▸ **Text to read**:

-------------------------

In their second assignment, petitioners assert that LUBA erred in affirming the ordinances because the county failed to follow statutory procedural requirements and
Page 514
because, as a result of that failure, the ordinances have no legal effect. ORS 215.060 and ORS 215.223 require ten days public notice before each board hearing on a comprehensive plan or a zoning ordinance.[6] The county published two notices which together listed most of the 14 dates on which the Board held hearings on these ordinances. However, the Board held hearings on dates that were not listed in the notices, including the date on which it adopted them. The date of each hearing held without published notice was announced at a hearing held pursuant to a published notice or at a hearing which was itself announced at a hearing held pursuant to public notice. We agree with the county’s argument that the hearings for which no published notice was given were continuations of the hearings held pursuant to published notice and that the resulting ordinances are not therefore invalid.
An extended hearing process like that in which the county engaged necessarily requires continuances. Testimony may be long and complicated, there may be many persons to testify and the local government may have other matters that it must resolve, necessitating continuances. There is no rule which requires a hearing to proceed continuously without interruption until consideration of the subject for which it was called is finished, simply because the local government has not been able to give ten days published notice of a resumption of the hearing at a later time. The announcement of the continuance at the meeting is sufficient compliance with the statutes.[7]
Petitioners’ remaining assignments concern alleged charter violations. They first assign error to LUBA’s failure to reverse because Ordinance 294 made changes in more than one land use category. Ordinance 294 amended the comprehensive plan maps to comply with the changes Ordinance 292 made in the comprehensive plan. The county does not maintain separate zoning maps and apparently uses the comprehensive plan maps for zoning purposes. As a result, petitioners
Page 515
argue, Ordinance 294 actually amended both the zoning ordinance and the comprehensive plan, thereby violating the charter’s single subject requirement. Petitioners are incorrect. The fact that the county uses the comprehensive plan maps for zoning purposes does not make those maps part of a zoning ordinance. Nothing in the charter requires the county to maintain two separate sets of maps.
Petitioners next claim that LUBA erred in not reversing because the notice sent to all property owners lacked the specificity required by the charter. Although the notice did not give detailed information on the proposed changes, it could not have done so without becoming so cumbersome that it would have been less effective as notice than it was. The charter requirement that all comprehensive plan changes be included in one of the annual ordinances inevitably requires that the “general” notice be general. The notice informed the county’s property owners that changes were in the works, gave them an idea of the nature of those changes and told them where they could learn more.[8]
Petitioners assign error to LUBA’s failure to reverse because the ordinances the county filed in July lacked the specificity required by the charter. The ordinances, as filed, pointed out the areas in which the county intended to make changes. The county complied with the charter requirements for notice and hearing before adopting substantive changes in the ordinances as originally filed. The charter requires that the ordinances be on file for over three months before the Board can begin to consider them. The apparent purpose of the charter provision is to ensure early public knowledge of and involvement in the process. The ordinances were sufficiently specific.

-------------------------

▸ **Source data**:
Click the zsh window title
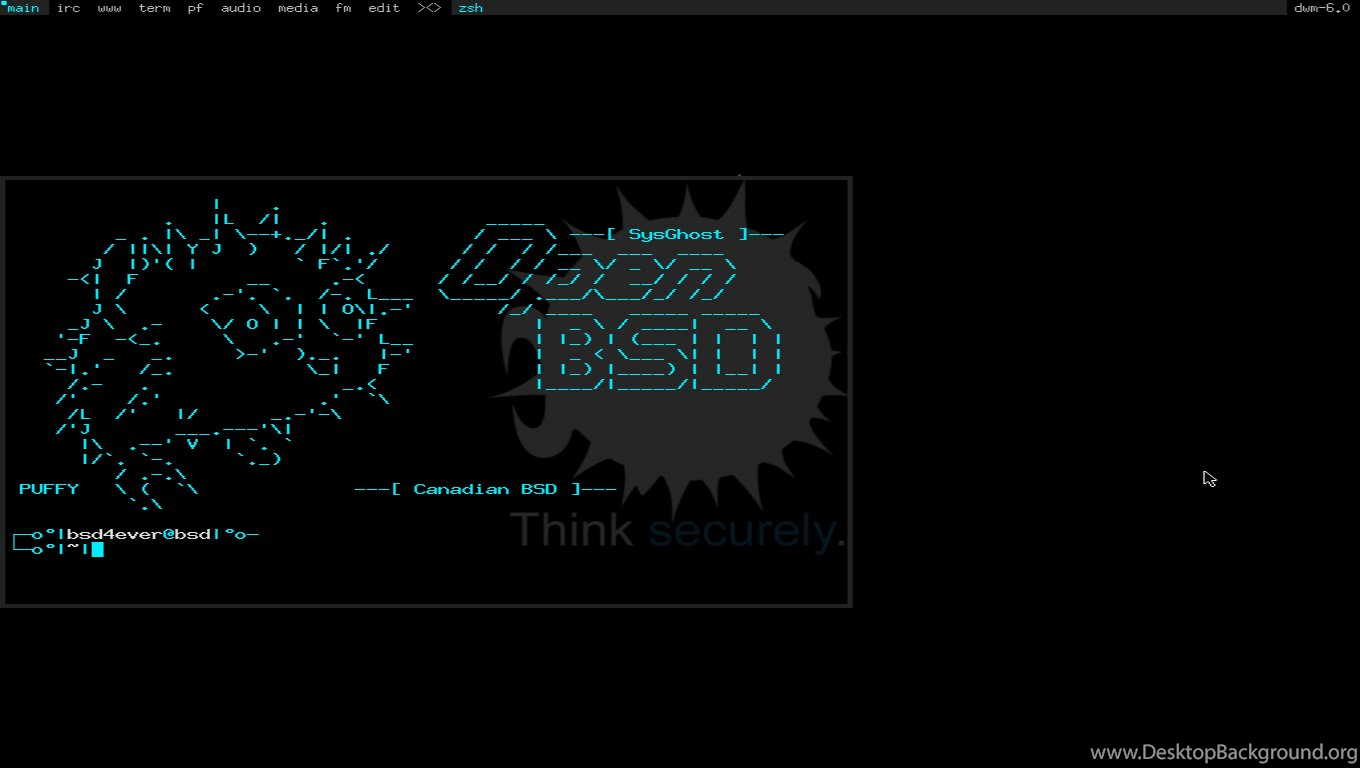Screen dimensions: 1360x768 470,8
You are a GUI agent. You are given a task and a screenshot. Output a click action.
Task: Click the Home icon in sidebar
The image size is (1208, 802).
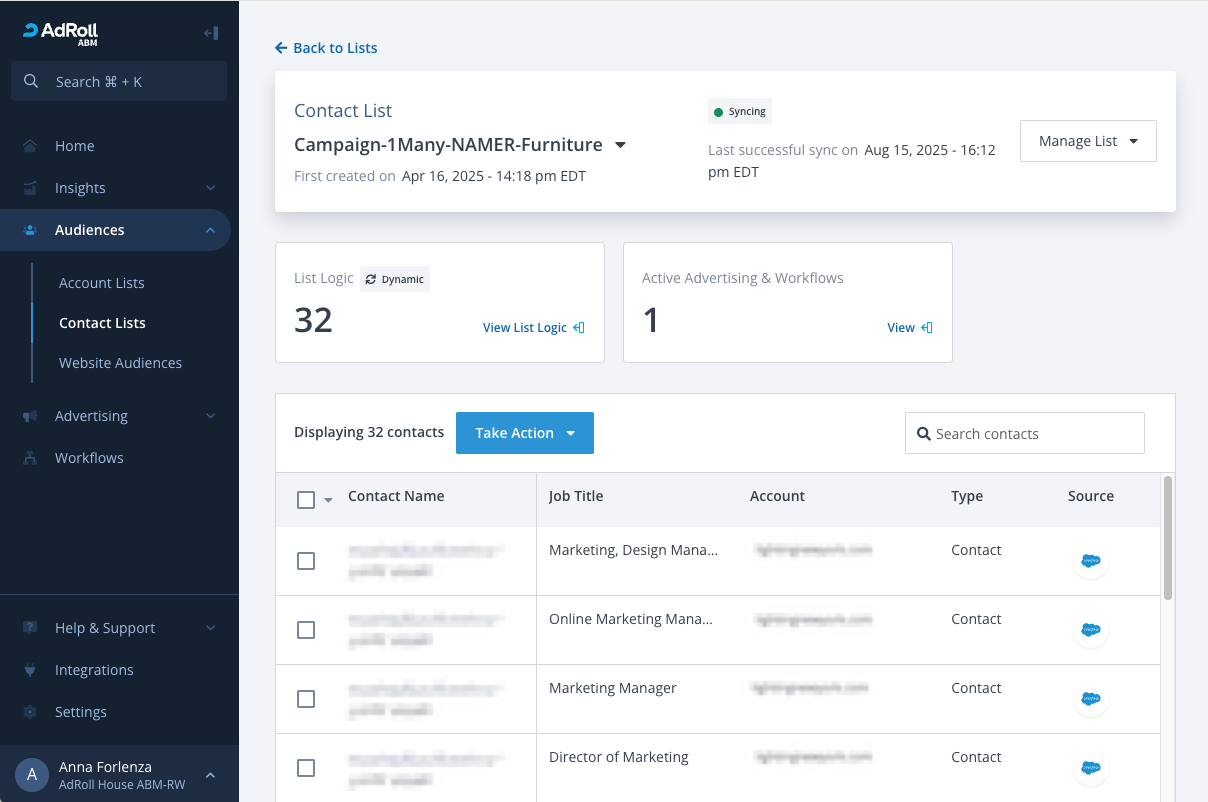[30, 146]
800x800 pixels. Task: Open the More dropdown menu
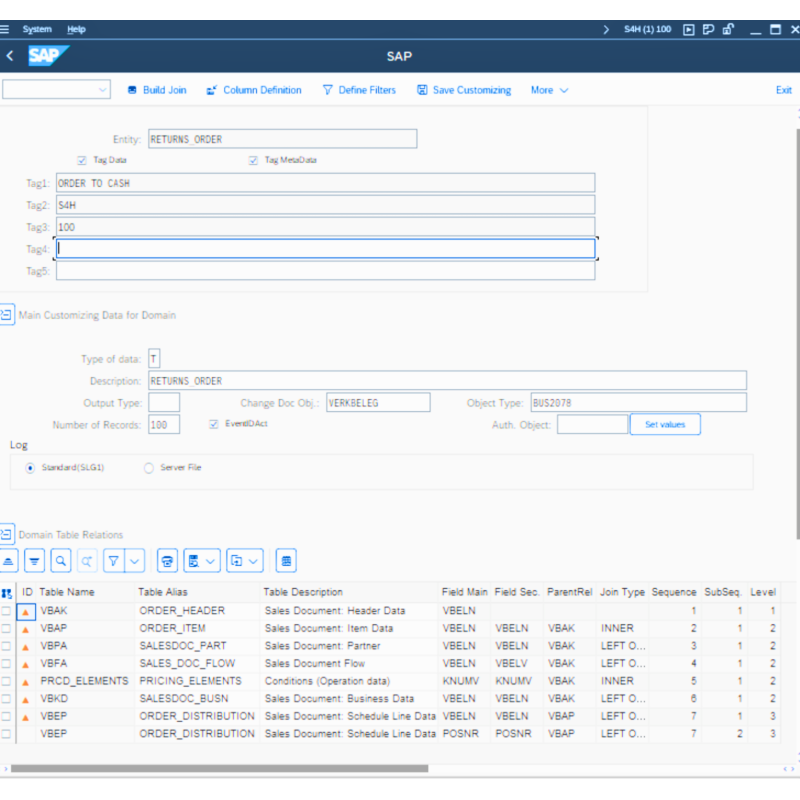[x=549, y=90]
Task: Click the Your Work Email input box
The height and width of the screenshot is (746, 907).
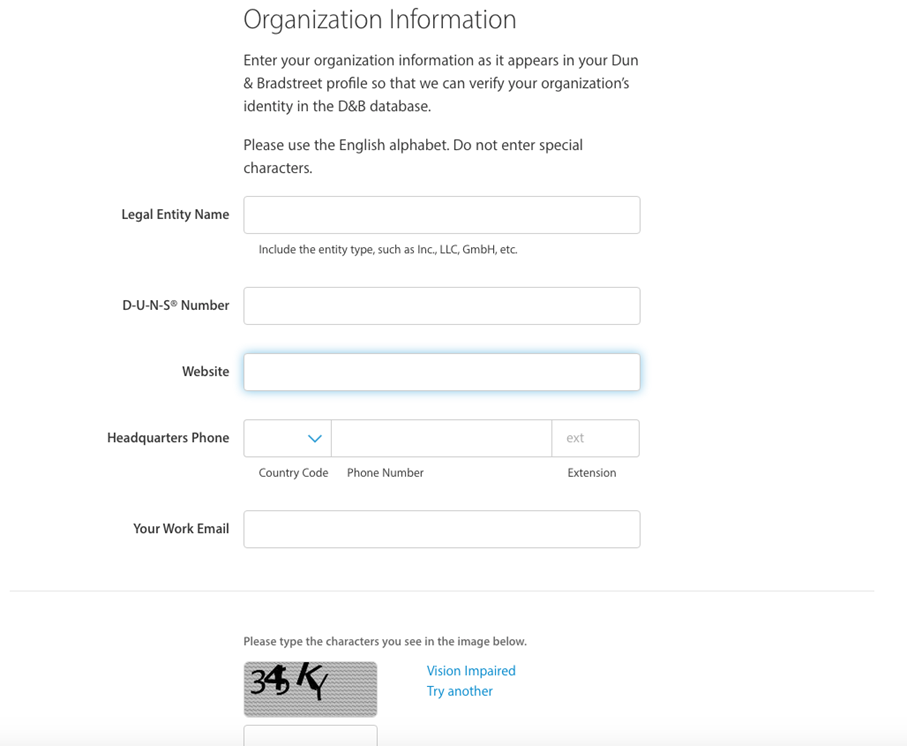Action: (441, 529)
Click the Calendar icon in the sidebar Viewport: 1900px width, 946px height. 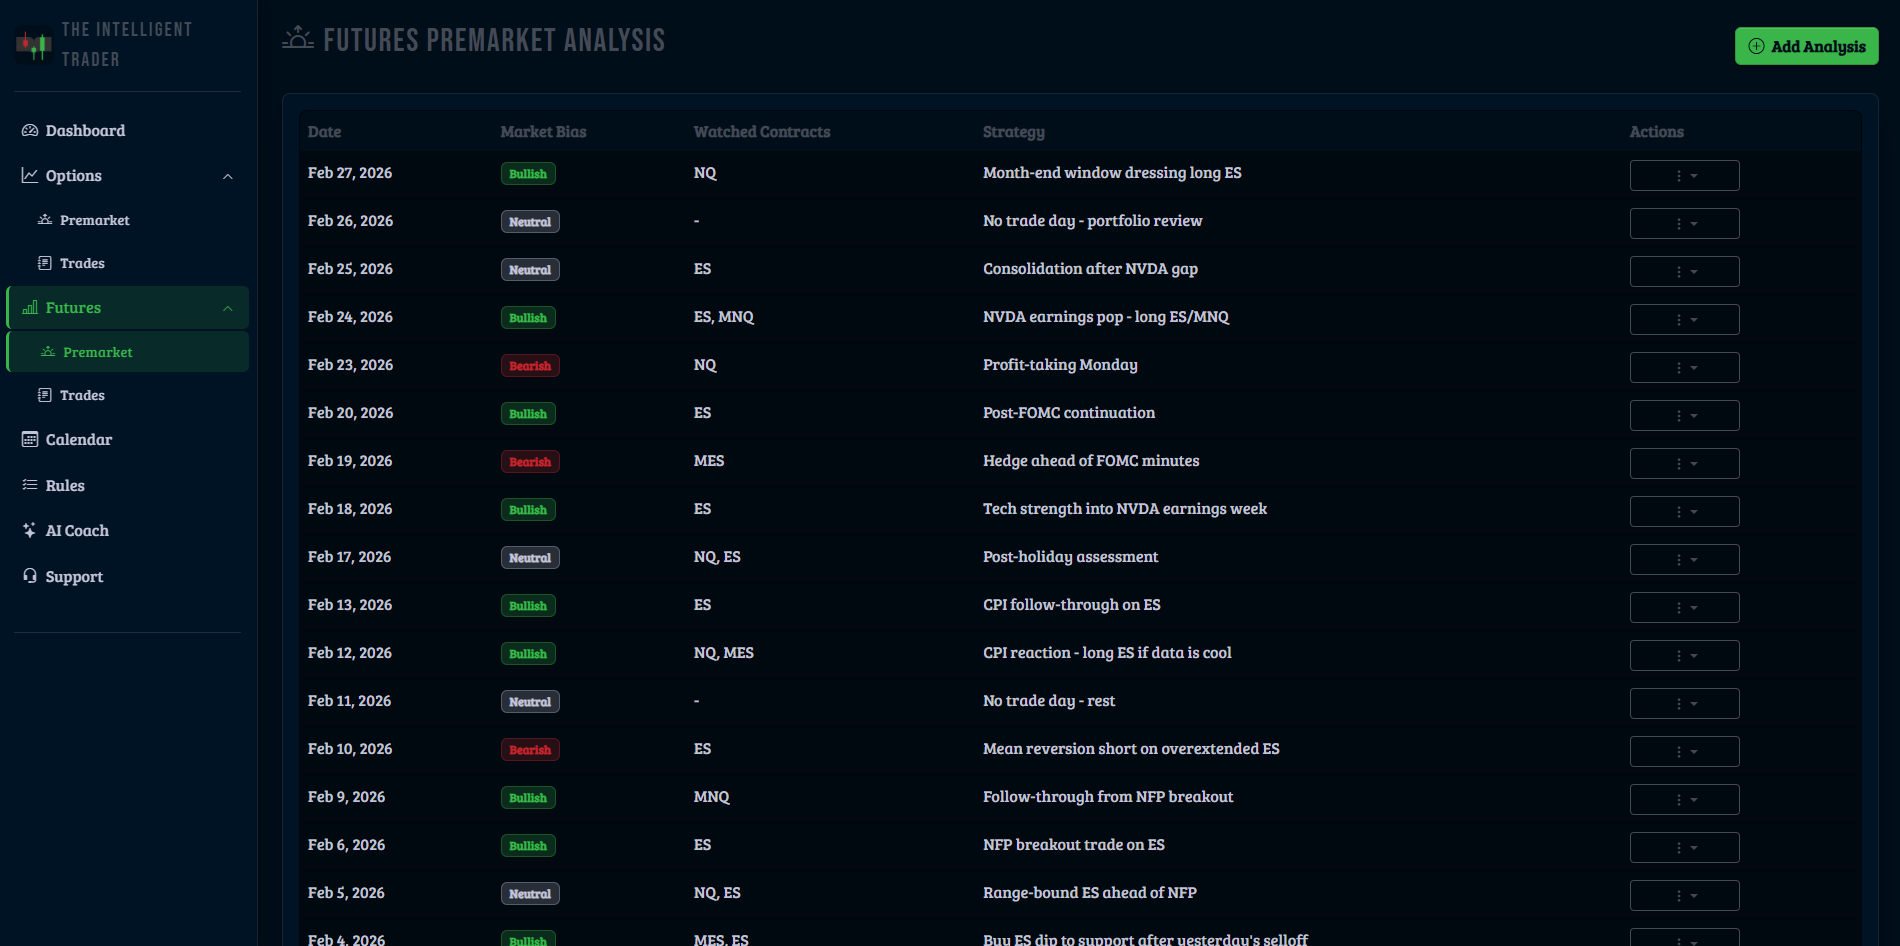pos(29,439)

-------------------------

▸ **To do**: Carry the court opinion on the county land use ordinances forward from its final sentence. The listing comes from a separate source unrelated to the court opinion.

▸ **Result of this task**:
Finally, petitioners assert that LUBA erred by amending its order to reverse and remand portions of Ordinance 293 rather than reversing the entire ordinance, as the conclusion of its original order had provided. LUBA considered petitioners’ 31 assignments of error seriatim, sustaining some and rejecting others. At the end of the opinion the
Page 516
original order reversed Ordinance 293 because of certain assignments which LUBA had sustained. It did not mention other assignments concerning that ordinance which LUBA had also sustained, nor did it mention Ordinances 292 or 294, although LUBA had sustained assignments relating to them.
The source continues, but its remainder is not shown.